I also loved that the stabilizer offered a lot of freedom of movement. Its mount can pan a mighty 600 degrees. Rolling and tilting are limited to 320 degrees, which is very good when stacked against most competitors. This level of versatility makes the accessory much more manageable, allowing you to capture more unique angles and scenes. Not to mention it’s something even the high-end smartphone stabilizers lack. The $100 Zhiyun Smooth 4 is considered to be pretty good at this, with 300-degree panning and 240-degree rolling/tilting. These pale in comparison to Hohem’s specs.
Battery life is promised up to industry standards at 12 hours on a full charge. This was true of our testing as I used it for a total of eight hours across three days and still had some juice to spare.
The button layout is remarkably straightforward and functional. The joystick lets you move the smartphone camera around. There’s a zoom/focus rocker on the left. A couple extra buttons let you power/record and switch modes. There’s also a trigger button you can hold to enter sports mode or double press to re-center the phone. It’s a minimal layout to learn, and the most complicated part is likely memorizing the four shooting modes: Pan follow (PF), Pan and Tilt Follow (PTF), All Lock mode (AL), and All Follow (AF). All other functions are within the app.
I am not a huge fan of the app as it’s very temperamental. That said, the main layout is pretty clean and all features are accessible with a few taps. Some features are only accessible via the app, such as object tracking.
The facial recognition and tracking support works like a charm. The 600-degree panning capability made it very easy for the unit to follow me wherever I went. Other features within the Hohem Gimbal app include panorama, time-lapse, motion time-lapse, hyper-lapse, slow-motion, and more. There’s plenty to experiment with.

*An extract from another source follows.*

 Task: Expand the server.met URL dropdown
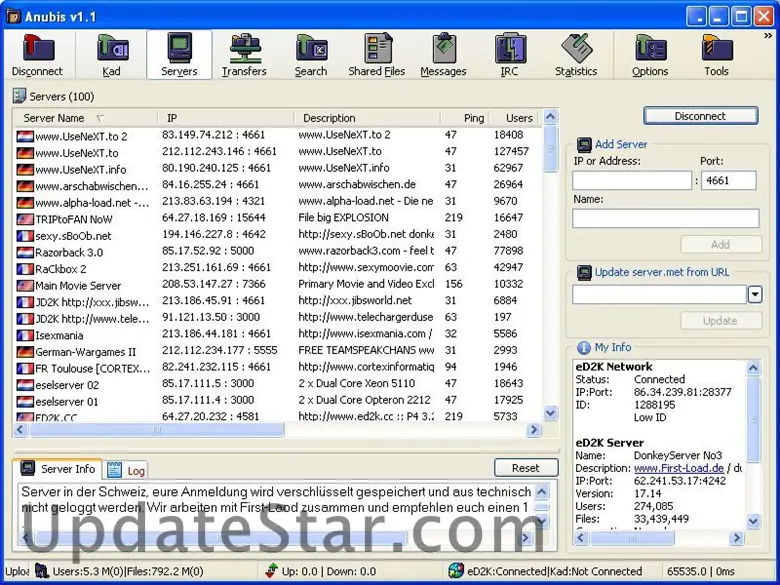click(x=755, y=294)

Stabilization is smooth and fast and up to par with the best out there. This comes as no surprise given it has motors powerful enough to carry 280g devices.
What’s not so good?
The most obvious downside is build quality. It’s made of cheap plastic with a rubberized palm rest on the front and a small and flimsy tripod. The entire experience just lacks the quality you come to expect from the main competitors. There’s also no lock for the arms and holder, so the arms will just swing and flap around. To put it simply, the design leaves a lot to be desired.
In addition, the zoom button feature doesn’t offer a smooth experience. Zooming is jittery and frequently lagged, which doesn’t look good if used mid-video.
Hohem iSteady Mobile Plus review: Should I buy it?
I came into this review with few expectations. I was left surprised by what the Hohem iSteady Mobile Plus can do for $89. It may look and feel like a low-quality product at times, but the device performs just as well as the most expensive smartphone gimbals. In fact, it trumps them in certain areas, such as payload, panning limits, and following performance.
The Hohem iSteady Mobile Plus performs like a high-end smartphone gimbal, but costs as much as the mid-tier ones.
There are plenty of fun features such as face tracking, object tracking, and plenty of shooting modes. Video quality is pleasant from the app too. Then there are filters, panorama, and multiple types of time-lapse options. It’s a very full package for the price. The Hohem iSteady Mobile Plus performs like a high-end smartphone gimbal, but costs as much as the mid-tier ones.